The 'Others' segment encompasses additional materials used in the construction of prismatic lithium batteries, which may include separator films, additives, and packaging materials. These components, while often overlooked, play a vital role in ensuring the integrity, safety, and efficiency of the batteries. Innovations in these materials can lead to improvements in overall battery performance and reliability, making them essential to the manufacturing process. As the automotive industry emphasizes sustainability, there will be a greater focus on sourcing eco-friendly materials and enhancing recycling processes for all components of lithium batteries. This segment is expected to evolve alongside broader trends in battery technology and materials science.

By Region

In terms of regional analysis, North America is projected to be a significant market for prismatic lithium batteries in the automotive sector. The region is witnessing a surge in electric vehicle adoption driven by federal incentives and consumer demand for sustainable transportation solutions. Major automotive manufacturers in the U.S. are heavily investing in electric mobility, contributing to the increased demand for advanced battery technologies. By 2035, it is estimated that North America will account for approximately XX% of the total prismatic lithium battery market share. Moreover, with advancements in battery manufacturing infrastructure and the establishment of research-and-development centers, the region is poised for robust growth in the coming years.

On the other hand, the Asia Pacific region is anticipated to dominate the prismatic lithium batteries market due to its rapid industrialization and robust production capabilities. Countries such as China, Japan, and South Korea are leading players in battery technology and electric vehicle manufacturing. By 2035, the Asia Pacific market is projected to grow at a CAGR of XX%, substantially outpacing other regions. The increasing focus on renewable energy and government policies promoting electric vehicles are fostering a conducive environment for market growth. With significant investments in research and development, as well as an expanding charging infrastructure, the Asia Pacific region is set to experience unparalleled growth in the prismatic lithium battery market.

Opportunities

The prismatic lithium batteries market holds immense opportunities for growth in the automotive sector, particularly as global trends continue to favor electrification and sustainability.
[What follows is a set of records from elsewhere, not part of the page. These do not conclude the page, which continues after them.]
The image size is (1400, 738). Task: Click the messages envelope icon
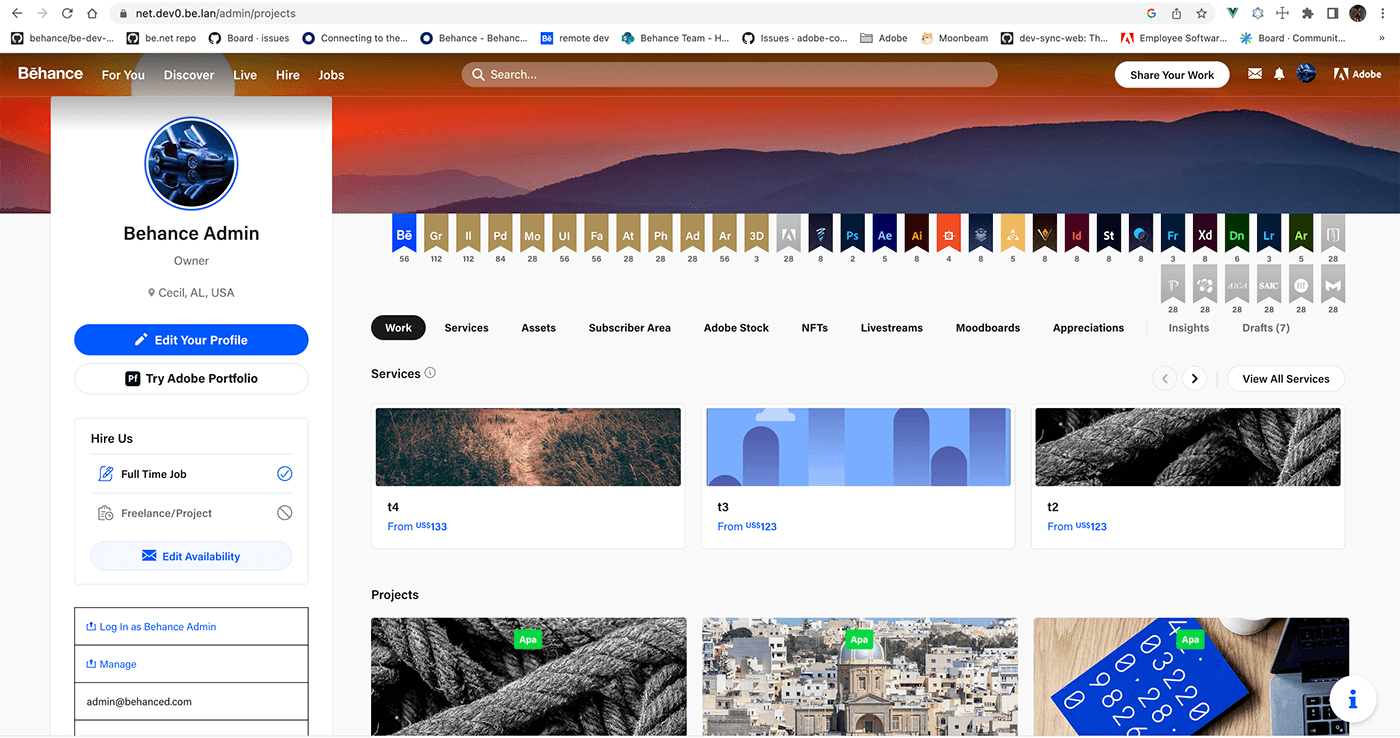point(1254,74)
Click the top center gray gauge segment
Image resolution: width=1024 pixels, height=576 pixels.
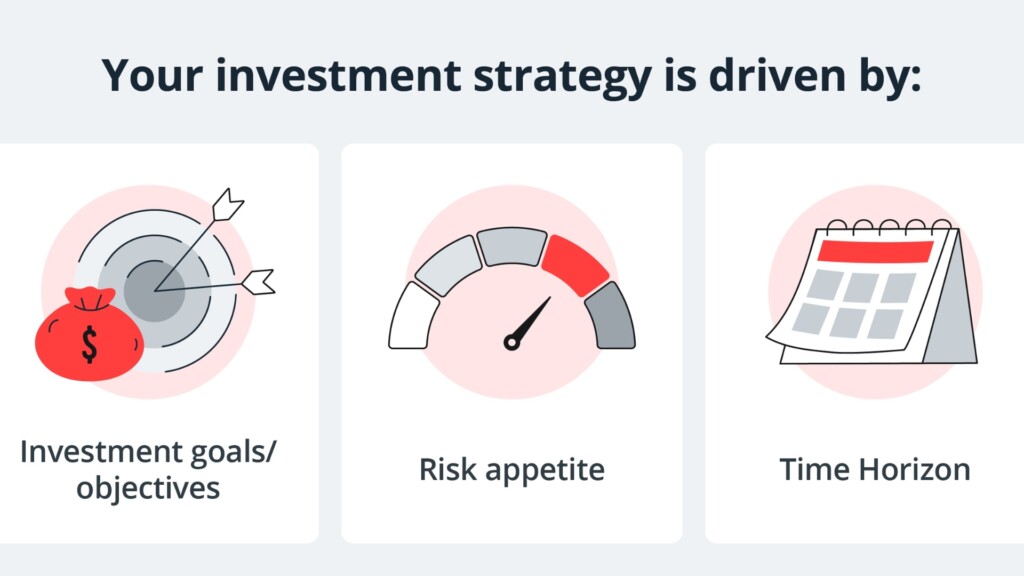[x=512, y=246]
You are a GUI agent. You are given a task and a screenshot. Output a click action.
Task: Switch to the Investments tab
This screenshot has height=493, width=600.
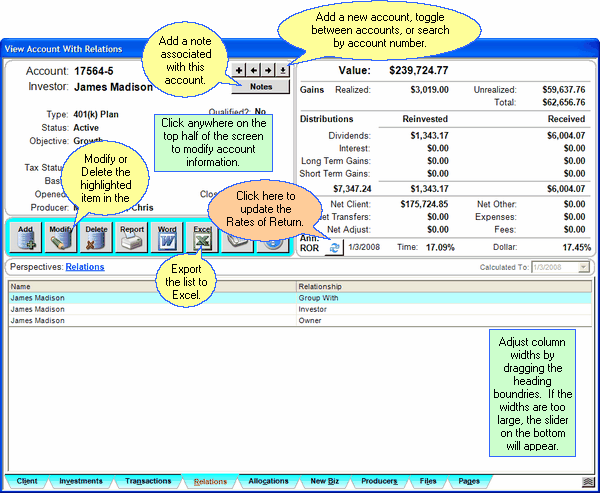tap(81, 481)
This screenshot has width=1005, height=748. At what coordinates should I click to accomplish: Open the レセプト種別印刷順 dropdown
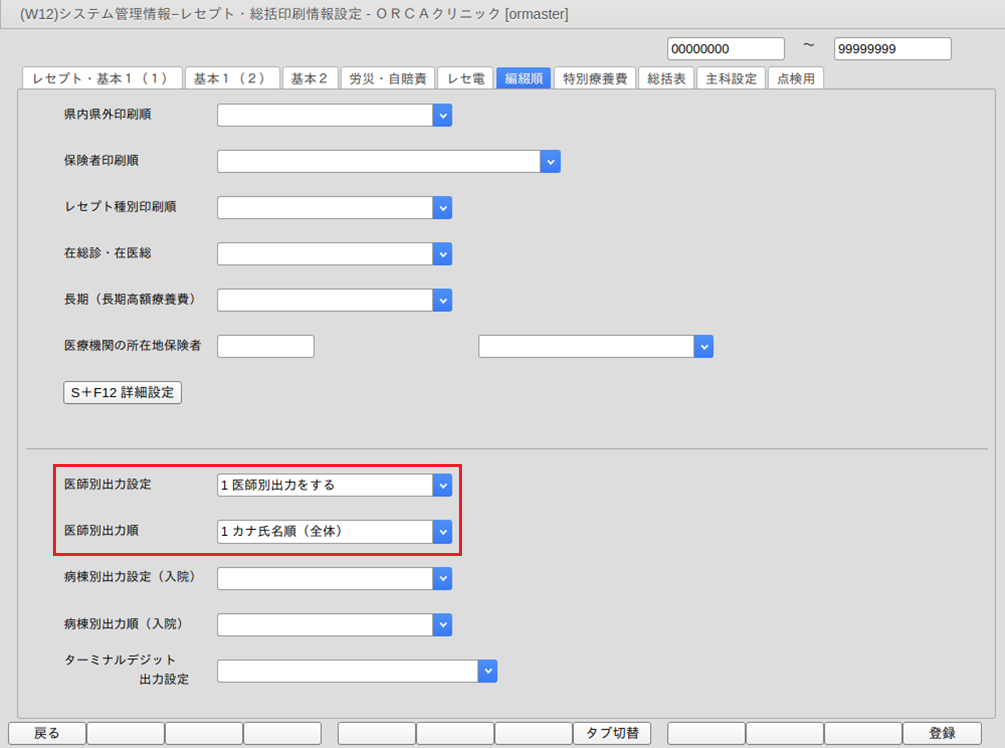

One of the primary opportunities lies in the integration of advanced battery technologies that enhance energy density and reduce charging times. As manufacturers strive to meet consumer demand for longer ranges and faster charging, there is a significant market for innovative battery solutions that address these needs. Additionally, the ongoing development of solid-state battery technology presents a promising avenue for the automotive industry, as it offers the potential for increased safety and efficiency. The growing interest in battery recycling and second-life applications also presents opportunities for companies to capitalize on a circular economy, reducing waste and promoting sustainability within the industry.

Another opportunity arises from the increasing collaboration between automotive manufacturers and technology firms. As automakers seek to enhance their electric vehicle offerings, partnerships with battery technology companies can facilitate the development of cutting-edge solutions that improve performance and reduce costs. Furthermore, expanding infrastructure for electric vehicles, including charging stations, provides an opportunity for businesses involved in the production and installation of charging systems. The rise in consumer awareness regarding the environmental impact of traditional vehicles also signifies an opportunity for those in the prismatic lithium battery market to create thoughtful marketing strategies that highlight the benefits of electric mobility. Overall, the confluence of technological advancements, regulatory support, and consumer demand creates a fertile landscape for growth in this market.

Threats

Despite the promising outlook for the prismatic lithium batteries market, there are several threats that could hinder its growth. One of the most pressing threats is the volatility of raw material prices associated with lithium, cobalt, and nickel, which can significantly affect production costs and profit margins. The reliance on these materials raises concerns about supply chain stability, particularly as global demand for electric vehicles continues to surge. Additionally, geopolitical tensions and trade disputes could disrupt the supply chain, affecting availability and pricing. Furthermore, the environmental impact of lithium mining and the ethical sourcing of materials are increasingly coming under scrutiny, which could lead to regulatory changes that impose further constraints on the industry.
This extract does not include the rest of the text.